I say “shortest song”, and so it is, but it’s still more than 10 1/2 minutes long. What makes the song so striking is its success in combining storming black metal savagery with slow, sweeping waves of gripping melody and pavement-cracking hammer blows. The cracked-ice and poison in the vocals, the wordless voices of a choir, and the powerful, sludgy low end in the music combine with those other ingredients to create a grim sense of otherworldly threat in the aura of the music. It’s a dramatic, inventive piece that’s almost a hybrid of doom and black metal — and I highly recommend it.
One other track from the album (“Demiurg”) is streaming at Invisible Oranges here, and you should definitely check that one out, too.
www.facebook.com/amestigon666
www.amestigon.at/amestigon/main.htm
www.w-t-c.org
KNIFE OF MELQART
I first came across this one-man Argentinian band last summer and featured two of its singles in another one of these Shades of Black posts. Now, both singles have been packaged together for free download on Bandcamp as an “LP Preview”, which I guess means that the band have an LP on the way (yay!). The songs are very good, and although I won’t repeat what I wrote about them last summer, I will say… listen dammit!
http://knifeofmelqart.bandcamp.com/album/lp-preview
https://www.facebook.com/knifeofmelqart
VAHÉVAHIAN
I did have a somewhat ulterior motive in writing about Knife of Melqart again — I’ve recently discovered that the man behind that band also has another project named Vahévahian. The most recent of two Vahévahian EPs (Wrath of Baalshamin) was released as a download in January, and on tape in March by a DIY label named Ydnirgal Productions (see the links below). There are only 50 copies of the tape. Ydnirgal was kind enough to mail me one from Córdoba, Argentina, along with a note that had been carefully burned on all four edges, and the package arrived a couple of days ago. Here’s my copy:
The music on Wrath of Baalshamin (four tracks totaling about 30 minutes) is also available on Bandcamp, and I’ve embedded the player below.

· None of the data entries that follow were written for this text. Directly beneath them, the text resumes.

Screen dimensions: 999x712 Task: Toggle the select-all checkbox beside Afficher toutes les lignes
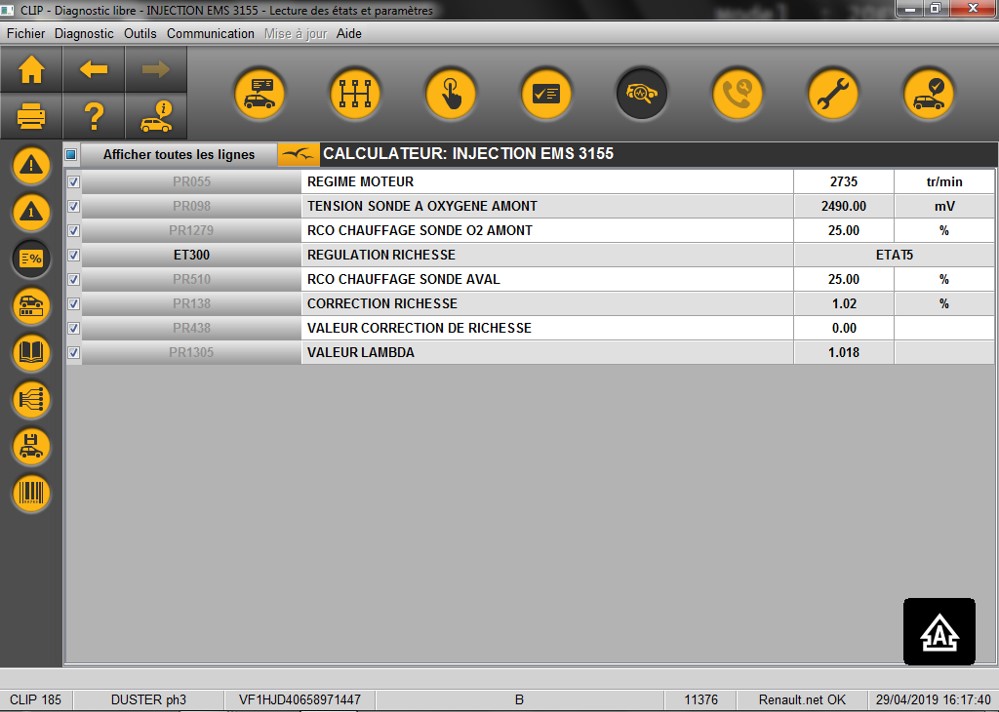(71, 155)
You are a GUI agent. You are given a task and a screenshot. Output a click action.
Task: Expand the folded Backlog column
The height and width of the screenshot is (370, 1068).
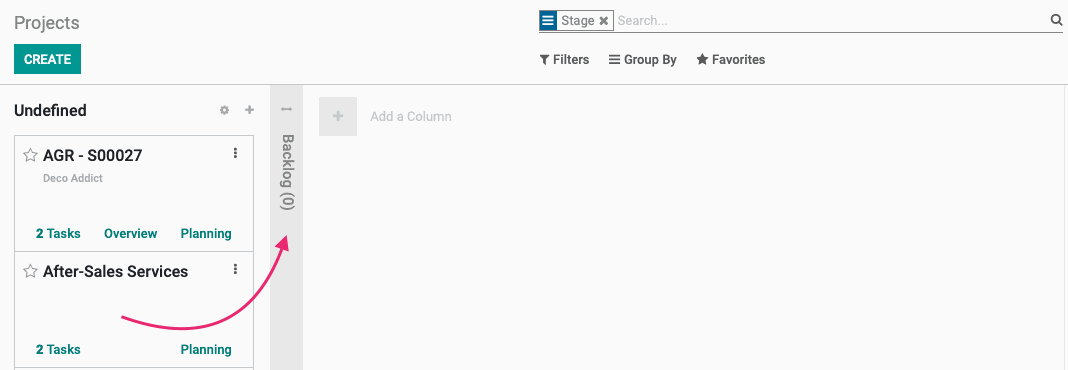(287, 170)
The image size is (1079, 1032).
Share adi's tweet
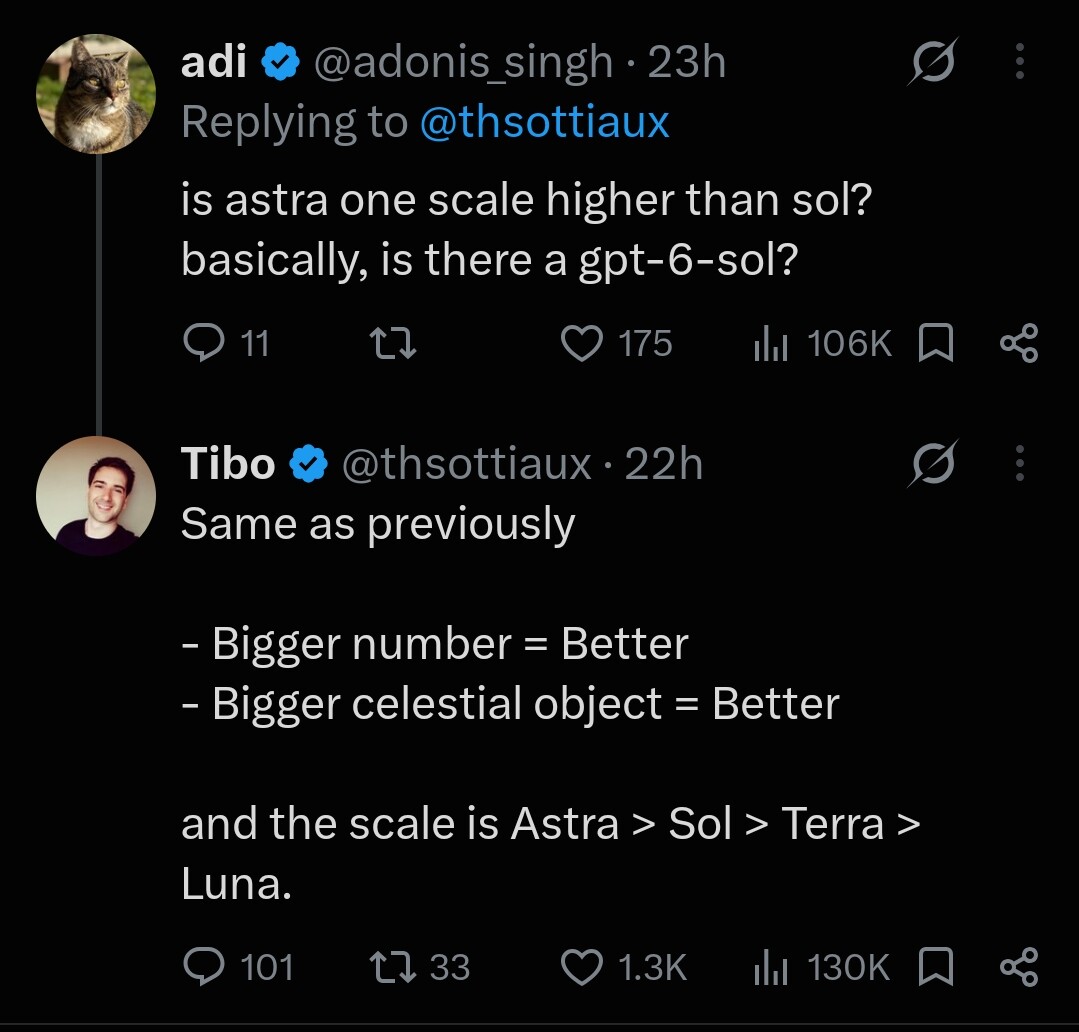pos(1019,343)
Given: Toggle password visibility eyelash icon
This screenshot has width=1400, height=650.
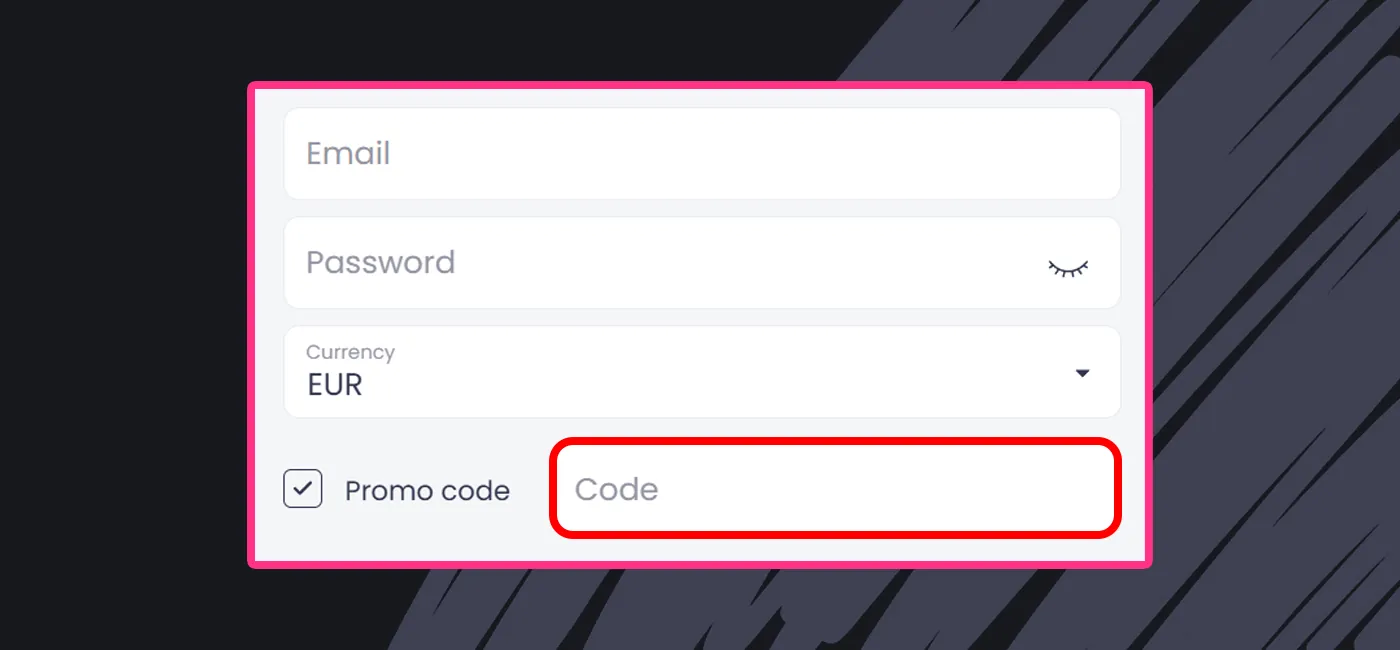Looking at the screenshot, I should click(1067, 267).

The opening guitar and synthesizer instrumental is as beautiful as it is gloomy, and it begins immediately setting the stage for what proves to be an immersive listening experience. The music is surrounded by a haze of distortion and undergirded by the pulse of a drumbeat that’s alternately galloping or glacially slow and methodical. The layered guitars create repeating musical motifs that are entrancing, moving from sandstorms of blasting riffage accompanied by trilling tremolo leads and thundering percussion to ethereal, reverberating arpeggios that pull hard on the heartstrings.
The shifting textures of the music include surging bursts of adrenalized, rapid-fire riffs and passages of dreamlike meditativeness. The music lifts you up and pulls you along like leaves carried in the wind gusts of an approaching storm, and it sets you drifting slowly on a shining river of tears, contemplating all you’ve lost — and what you might gain around the next bend.
Wrath of Baalshamin is a bracing and beautiful work of atmospheric black metal that has no vocals, and needs none. This really is worth hearing from start to finish.
https://vahevahian.bandcamp.com
https://www.facebook.com/vahevahiantemple
https://www.facebook.com/ydnirgal
http://ydnirgal.info
Loving that Zatokrev track. Gotta pick up the album sometime soon.
Zatokrev is an awesome band who can do no wrong 🙂
Shades of Black can never have bad music, i guess.
Zatokrev is excellent and created an original sound.
Amestigon is really good, i mean Agalloch-good.
i heard the Vahevahian guy back in some 2014 atm-bm list and was chilled by the music and now happy again to hear these two new offerings of his.